Shut the fuck up, you stupid mother fucker. You are a total retard, we have less than one percent of sales from college students. We have been in business since 1995, that’s 12 years! You pip squeek clown…
Love Zues
Right about there, generally, is where I would start carpet bombing. But something told me not to this time. Maybe it was his terrible spelling, maybe it was gas, maybe it was how proud Zues seemed to be that he could count to 12, but something told me this man-child was in trouble, and that he needed my help. I extended him an olive branch.
Dear Zues,
I don’t remember asking for your opinion, BUT now that I have your attention, I’d like to bring up a missed business opportunity that could double, or even triple your business: college students! You see Zu – may I call you zu? Okay – Zu, college students have disposable income and access to the internet. And they think knives are cool! Just ask me, a college student. Ask me sometime, I’ll tell you what I think about knives (I’ll give you three hints, Zu: they’re cool). And they, the antecedent of they being college students, would buy them online in large numbers if it were easy to do so. It’s so hard and not to mention socially kind of iffy to go to a store and purchase a triumphant bastard of a blade. If college students could do it online, it would save them all that hassle. Soon they could stab, pitchfork, batarang to their hearts’ content. Imagine it! So I urge you, please, reconsider your policy. You could bring that %1 up to 60! Then think of all the camo hats and animal porn you could buy! It would be MARVELOUS.
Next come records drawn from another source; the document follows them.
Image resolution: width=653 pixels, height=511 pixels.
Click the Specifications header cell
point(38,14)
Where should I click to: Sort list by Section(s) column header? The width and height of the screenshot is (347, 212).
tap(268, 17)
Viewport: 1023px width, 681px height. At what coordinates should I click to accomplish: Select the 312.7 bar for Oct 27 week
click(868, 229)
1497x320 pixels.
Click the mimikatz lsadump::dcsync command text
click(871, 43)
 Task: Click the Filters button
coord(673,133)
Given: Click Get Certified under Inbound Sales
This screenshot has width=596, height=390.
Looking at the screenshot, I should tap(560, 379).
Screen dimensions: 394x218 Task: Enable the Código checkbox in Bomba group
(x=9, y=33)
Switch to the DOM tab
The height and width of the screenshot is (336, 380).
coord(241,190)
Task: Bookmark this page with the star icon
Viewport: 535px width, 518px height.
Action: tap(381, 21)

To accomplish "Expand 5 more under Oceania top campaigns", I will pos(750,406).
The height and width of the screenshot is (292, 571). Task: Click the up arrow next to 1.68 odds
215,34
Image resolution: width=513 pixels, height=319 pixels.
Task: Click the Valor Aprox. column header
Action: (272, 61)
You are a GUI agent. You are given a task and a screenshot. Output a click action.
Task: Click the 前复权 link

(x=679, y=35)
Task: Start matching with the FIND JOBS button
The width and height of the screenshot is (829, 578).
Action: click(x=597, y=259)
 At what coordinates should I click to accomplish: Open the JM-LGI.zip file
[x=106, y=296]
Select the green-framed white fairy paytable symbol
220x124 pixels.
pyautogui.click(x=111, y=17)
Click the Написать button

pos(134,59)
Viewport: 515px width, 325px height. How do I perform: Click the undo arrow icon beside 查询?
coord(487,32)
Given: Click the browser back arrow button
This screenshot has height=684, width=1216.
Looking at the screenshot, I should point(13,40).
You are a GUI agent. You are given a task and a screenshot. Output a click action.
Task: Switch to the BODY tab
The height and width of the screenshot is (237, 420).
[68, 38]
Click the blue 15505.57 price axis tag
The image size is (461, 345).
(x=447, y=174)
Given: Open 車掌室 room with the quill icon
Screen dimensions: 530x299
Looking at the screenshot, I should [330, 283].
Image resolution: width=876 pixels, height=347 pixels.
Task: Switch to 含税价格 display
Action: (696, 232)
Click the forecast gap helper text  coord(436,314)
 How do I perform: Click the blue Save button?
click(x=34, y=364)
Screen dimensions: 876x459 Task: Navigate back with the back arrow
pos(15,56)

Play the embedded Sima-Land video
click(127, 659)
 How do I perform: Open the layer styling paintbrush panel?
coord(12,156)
Anyway, hope I’ve been helpful, or at least given you an idea or two. Sit around in your truck or military-style bunker, and mull it over. I think maybe you’ll see it my way. Take care, Zu, and have a happy new year.
Sincerely,
The Surgeon General
I have received no response, but through a series of conclusions I have been led to, am inclined to believe the following: Zues died later that week of asphyxiation. The culprit was the belt he choked himself with while beating off to new episodes of American Gladiators (no matter how many letters I write, the network will NOT recognize this danger!) Please join me in a moment of silence for yet another casualty of the Writer’s strike. Zues: blade enthusiast, businessman, anonymous asshole; you are gone but not forgotten.